++++ Supplied records ++++
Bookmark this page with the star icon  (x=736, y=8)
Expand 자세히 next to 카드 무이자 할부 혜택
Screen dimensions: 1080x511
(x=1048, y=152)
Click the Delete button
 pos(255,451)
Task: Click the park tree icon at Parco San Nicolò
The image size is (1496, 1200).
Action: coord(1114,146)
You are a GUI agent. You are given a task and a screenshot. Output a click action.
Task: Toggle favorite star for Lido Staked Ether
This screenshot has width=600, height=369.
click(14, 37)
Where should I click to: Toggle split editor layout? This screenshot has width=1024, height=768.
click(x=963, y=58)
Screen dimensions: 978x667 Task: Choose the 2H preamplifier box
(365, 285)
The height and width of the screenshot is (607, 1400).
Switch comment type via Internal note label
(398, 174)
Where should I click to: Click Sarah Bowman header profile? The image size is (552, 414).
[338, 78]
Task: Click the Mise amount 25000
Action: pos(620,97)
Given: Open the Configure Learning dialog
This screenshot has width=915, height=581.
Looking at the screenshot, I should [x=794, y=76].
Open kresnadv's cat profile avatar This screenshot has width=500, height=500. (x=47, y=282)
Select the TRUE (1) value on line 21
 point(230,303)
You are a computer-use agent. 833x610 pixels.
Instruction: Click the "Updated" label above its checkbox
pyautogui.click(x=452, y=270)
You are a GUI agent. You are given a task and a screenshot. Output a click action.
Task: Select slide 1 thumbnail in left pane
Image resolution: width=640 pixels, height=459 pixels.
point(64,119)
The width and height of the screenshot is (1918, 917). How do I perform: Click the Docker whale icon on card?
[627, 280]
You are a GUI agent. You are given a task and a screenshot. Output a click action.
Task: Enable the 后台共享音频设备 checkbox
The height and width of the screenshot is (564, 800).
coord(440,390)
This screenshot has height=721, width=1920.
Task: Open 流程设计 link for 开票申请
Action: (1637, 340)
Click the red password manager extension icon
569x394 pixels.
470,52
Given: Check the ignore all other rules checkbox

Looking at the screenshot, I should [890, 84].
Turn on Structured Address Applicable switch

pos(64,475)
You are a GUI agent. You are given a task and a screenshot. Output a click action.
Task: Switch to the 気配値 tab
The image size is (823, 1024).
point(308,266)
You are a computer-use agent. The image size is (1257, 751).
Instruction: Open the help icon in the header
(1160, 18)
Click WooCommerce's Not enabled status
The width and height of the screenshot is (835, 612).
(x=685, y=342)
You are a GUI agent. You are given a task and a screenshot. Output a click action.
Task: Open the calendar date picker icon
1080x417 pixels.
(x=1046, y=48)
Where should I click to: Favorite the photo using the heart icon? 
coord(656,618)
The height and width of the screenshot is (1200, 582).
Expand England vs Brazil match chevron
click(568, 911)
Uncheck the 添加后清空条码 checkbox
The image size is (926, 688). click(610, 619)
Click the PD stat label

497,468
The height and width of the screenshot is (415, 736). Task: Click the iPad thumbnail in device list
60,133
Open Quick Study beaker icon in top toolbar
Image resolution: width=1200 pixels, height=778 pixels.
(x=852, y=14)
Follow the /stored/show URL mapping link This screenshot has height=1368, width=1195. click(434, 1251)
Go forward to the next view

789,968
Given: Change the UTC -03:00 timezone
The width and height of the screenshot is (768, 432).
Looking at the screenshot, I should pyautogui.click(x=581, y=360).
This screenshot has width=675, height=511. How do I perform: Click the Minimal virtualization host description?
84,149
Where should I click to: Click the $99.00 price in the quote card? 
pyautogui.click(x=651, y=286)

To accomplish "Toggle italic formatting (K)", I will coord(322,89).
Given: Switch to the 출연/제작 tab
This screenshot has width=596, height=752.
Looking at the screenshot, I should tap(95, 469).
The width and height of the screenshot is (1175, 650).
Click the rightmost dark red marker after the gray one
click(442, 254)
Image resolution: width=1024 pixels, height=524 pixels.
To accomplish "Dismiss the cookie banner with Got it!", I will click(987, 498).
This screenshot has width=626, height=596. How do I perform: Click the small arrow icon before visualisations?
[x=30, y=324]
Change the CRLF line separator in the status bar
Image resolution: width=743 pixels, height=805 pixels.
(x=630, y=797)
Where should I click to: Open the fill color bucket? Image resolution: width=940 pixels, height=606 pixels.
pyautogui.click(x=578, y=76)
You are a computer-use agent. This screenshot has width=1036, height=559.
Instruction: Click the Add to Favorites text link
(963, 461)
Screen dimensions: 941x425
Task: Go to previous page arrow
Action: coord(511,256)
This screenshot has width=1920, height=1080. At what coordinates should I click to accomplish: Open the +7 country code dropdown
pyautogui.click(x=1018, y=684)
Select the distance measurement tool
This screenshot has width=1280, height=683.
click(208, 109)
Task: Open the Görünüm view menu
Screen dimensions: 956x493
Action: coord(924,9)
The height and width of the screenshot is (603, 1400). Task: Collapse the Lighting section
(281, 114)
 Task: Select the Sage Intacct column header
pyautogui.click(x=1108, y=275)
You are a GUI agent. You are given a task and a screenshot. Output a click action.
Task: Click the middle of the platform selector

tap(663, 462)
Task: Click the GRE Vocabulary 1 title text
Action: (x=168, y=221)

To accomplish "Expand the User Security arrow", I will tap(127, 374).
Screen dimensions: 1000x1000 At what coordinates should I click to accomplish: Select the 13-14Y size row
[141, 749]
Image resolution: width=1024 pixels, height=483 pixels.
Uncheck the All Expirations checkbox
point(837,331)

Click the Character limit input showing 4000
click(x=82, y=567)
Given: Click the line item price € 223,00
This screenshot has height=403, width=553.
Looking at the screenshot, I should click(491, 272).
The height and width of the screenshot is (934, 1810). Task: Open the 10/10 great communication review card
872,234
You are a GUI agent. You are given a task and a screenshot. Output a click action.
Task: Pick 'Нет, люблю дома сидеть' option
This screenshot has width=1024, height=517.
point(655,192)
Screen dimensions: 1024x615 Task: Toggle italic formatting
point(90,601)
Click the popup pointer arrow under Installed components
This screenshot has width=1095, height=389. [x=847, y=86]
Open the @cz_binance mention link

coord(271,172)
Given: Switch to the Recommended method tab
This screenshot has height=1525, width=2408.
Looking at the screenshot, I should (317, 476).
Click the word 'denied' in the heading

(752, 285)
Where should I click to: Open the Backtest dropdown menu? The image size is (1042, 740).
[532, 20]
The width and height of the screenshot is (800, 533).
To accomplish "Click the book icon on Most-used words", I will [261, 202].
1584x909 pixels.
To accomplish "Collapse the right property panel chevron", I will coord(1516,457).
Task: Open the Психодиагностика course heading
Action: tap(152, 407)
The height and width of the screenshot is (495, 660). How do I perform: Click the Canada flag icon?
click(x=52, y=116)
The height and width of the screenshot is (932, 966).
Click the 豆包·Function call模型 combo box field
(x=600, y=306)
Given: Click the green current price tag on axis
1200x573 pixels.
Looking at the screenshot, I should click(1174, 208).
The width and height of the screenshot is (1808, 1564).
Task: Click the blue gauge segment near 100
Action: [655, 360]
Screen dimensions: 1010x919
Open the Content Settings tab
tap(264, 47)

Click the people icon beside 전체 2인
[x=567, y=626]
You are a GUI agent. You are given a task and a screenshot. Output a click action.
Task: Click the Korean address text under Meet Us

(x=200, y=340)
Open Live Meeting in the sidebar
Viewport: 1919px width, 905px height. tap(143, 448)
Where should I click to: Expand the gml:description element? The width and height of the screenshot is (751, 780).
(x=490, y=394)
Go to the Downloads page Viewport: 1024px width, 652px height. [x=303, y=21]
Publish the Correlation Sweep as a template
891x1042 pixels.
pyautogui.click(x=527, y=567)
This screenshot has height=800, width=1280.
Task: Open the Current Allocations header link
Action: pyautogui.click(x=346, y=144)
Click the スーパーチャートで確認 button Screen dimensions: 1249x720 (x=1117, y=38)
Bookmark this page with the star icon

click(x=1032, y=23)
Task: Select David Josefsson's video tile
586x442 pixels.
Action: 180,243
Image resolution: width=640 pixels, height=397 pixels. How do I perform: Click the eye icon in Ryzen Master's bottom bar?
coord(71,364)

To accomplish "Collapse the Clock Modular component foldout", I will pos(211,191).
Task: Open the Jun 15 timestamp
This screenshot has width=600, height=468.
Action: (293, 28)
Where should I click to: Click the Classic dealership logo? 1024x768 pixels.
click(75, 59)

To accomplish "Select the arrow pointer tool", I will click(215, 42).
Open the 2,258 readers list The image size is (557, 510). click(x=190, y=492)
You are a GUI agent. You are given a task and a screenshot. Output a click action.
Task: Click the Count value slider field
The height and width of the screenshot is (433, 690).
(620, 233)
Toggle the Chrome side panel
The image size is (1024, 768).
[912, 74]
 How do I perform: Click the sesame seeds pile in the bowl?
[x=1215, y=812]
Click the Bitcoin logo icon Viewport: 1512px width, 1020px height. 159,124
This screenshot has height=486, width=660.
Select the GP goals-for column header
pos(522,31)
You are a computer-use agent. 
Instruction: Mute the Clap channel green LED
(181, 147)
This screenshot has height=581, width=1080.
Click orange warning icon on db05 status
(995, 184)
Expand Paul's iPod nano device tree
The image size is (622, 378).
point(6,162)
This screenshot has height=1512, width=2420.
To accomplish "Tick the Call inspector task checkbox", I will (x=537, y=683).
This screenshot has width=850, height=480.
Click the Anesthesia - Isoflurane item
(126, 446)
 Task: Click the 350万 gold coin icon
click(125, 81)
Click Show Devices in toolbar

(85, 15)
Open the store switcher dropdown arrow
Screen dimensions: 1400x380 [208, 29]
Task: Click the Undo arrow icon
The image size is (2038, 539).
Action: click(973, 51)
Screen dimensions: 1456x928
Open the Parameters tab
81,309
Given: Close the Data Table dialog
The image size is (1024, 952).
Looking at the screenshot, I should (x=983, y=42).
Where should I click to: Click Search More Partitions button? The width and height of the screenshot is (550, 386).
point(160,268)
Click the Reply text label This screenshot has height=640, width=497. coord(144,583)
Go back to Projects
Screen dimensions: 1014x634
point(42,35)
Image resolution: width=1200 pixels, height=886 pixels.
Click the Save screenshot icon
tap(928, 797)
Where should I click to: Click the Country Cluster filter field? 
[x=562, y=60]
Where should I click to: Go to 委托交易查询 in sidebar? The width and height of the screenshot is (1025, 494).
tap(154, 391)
++++
* [What you are asked to do] Your task for the entries above: copy exactly the span starting with the line with "This screenshot has height=581, width=1080." and going on through the line with "Given: Close the Data Table dialog", both lines included, and nothing else.

* [Answer for the task]
This screenshot has height=581, width=1080.
Click orange warning icon on db05 status
(995, 184)
Expand Paul's iPod nano device tree
The image size is (622, 378).
point(6,162)
This screenshot has height=1512, width=2420.
To accomplish "Tick the Call inspector task checkbox", I will (x=537, y=683).
This screenshot has width=850, height=480.
Click the Anesthesia - Isoflurane item
(126, 446)
 Task: Click the 350万 gold coin icon
click(125, 81)
Click Show Devices in toolbar

(85, 15)
Open the store switcher dropdown arrow
Screen dimensions: 1400x380 [208, 29]
Task: Click the Undo arrow icon
The image size is (2038, 539).
Action: click(973, 51)
Screen dimensions: 1456x928
Open the Parameters tab
81,309
Given: Close the Data Table dialog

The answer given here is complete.